Though they make up only 1 percent of the population, these believers want their presence to be meaningful.

Like the rest of the country, French evangelicals went to the polls on Sunday for the second round of parliamentary elections in what became a showdown between the far right and the rest of the country. The Nouveau Front Populaire (New Popular Front), a fragile new coalition of leftist parties, formed a “Republican front” with the centrist parties allied with President Emmanuel Macron. While this strategy successfully kept Marine Le Pen’s Rassemblement National (National Rally) in third, neither the leftist nor centrist parties won an outright majority in the National Assembly, a situation which may result in numerous political stalemates in the months to come.

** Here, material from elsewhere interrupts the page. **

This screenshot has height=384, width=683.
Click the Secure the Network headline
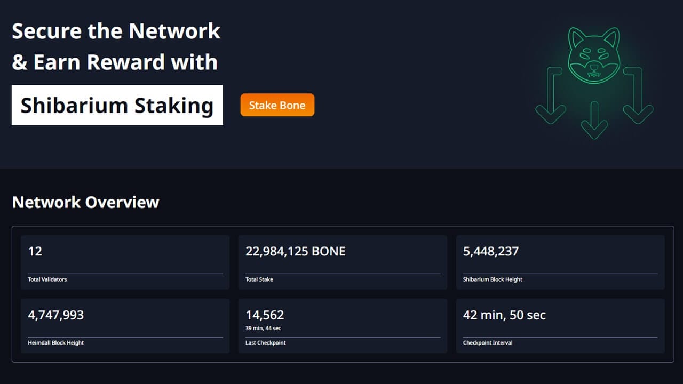(x=116, y=31)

French evangelicals represented only a tiny number of Sunday’s voter turnout; about 60 percent of all voters in the country of nearly 68 million showed up, the largest turnout since 1981. At 745,000, the number of evangelicals has grown by nearly 100,000 in recent years but remains squarely on the margins.

Despite their community’s size, French evangelical leaders have regularly engaged the challenges affecting their country, such as weighing in on concerns over Islam and free speech, speaking out about a bill trying to end Muslim separatism that could make churches collateral damage, and articulating their pro-life values after the country enshrined abortion into the constitution.

Prior to the June 30 first-round election that preceded yesterday’s runoff, the Conseil National des Evangéliques de France (CNEF, National Council of Evangelicals in France) called on believers to pray, to be discerning, and to vote.

“Politics cannot do everything,” the press release stated, noting that in such troubled times evangelicals ...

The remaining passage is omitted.